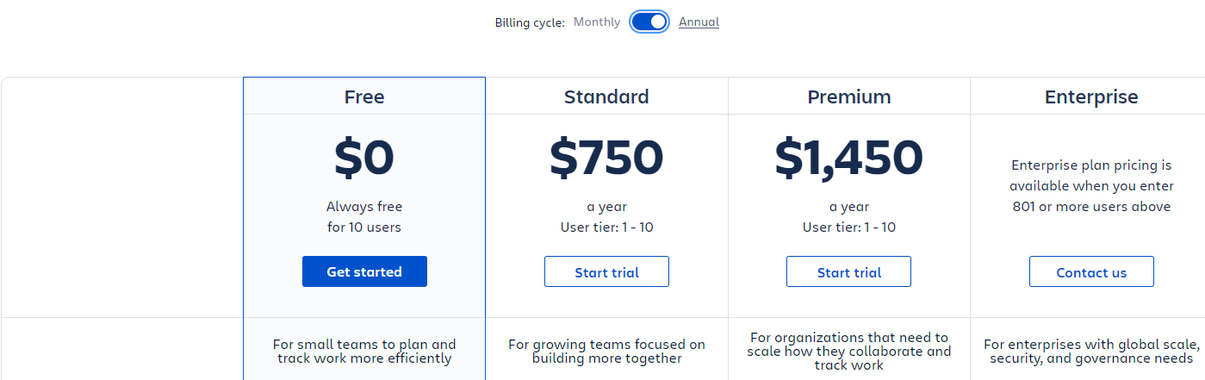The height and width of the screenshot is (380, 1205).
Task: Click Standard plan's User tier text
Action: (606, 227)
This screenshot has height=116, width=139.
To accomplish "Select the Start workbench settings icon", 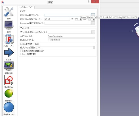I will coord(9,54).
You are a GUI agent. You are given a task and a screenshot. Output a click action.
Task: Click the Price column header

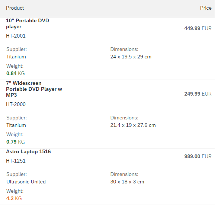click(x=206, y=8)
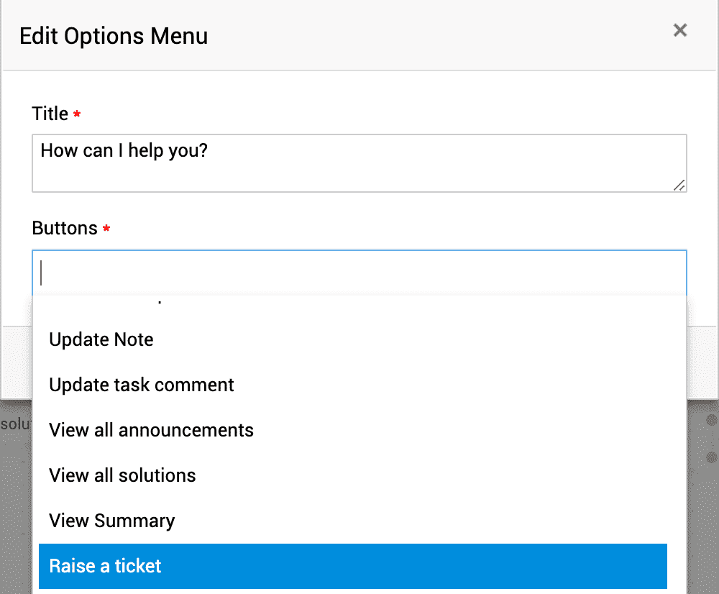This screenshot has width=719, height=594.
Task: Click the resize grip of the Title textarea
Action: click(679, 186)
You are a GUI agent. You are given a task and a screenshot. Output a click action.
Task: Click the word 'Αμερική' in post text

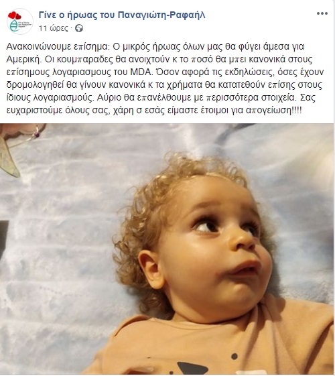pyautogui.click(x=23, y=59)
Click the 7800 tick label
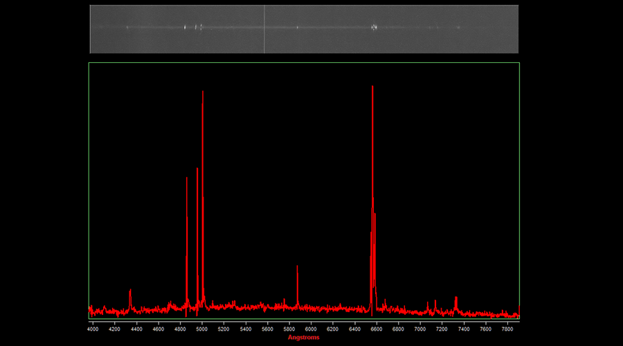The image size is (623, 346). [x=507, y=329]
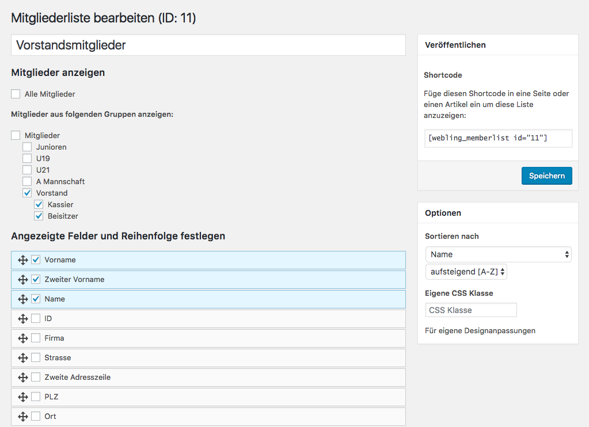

Aim of the exercise
Write out exactly the lines from the one that contains "Task: Click the Price column header" through the last line of the data above, both included. Leave every picture out.

Exercise output
Task: Click the Price column header

click(x=206, y=8)
This screenshot has width=719, height=594.
Task: Click the resize grip of the Title textarea
Action: click(679, 186)
You are a GUI agent. You are given a task and a screenshot. Output a click action.
Task: Click the word 'Αμερική' in post text

pyautogui.click(x=23, y=59)
Click the 7800 tick label
The image size is (623, 346). [x=507, y=329]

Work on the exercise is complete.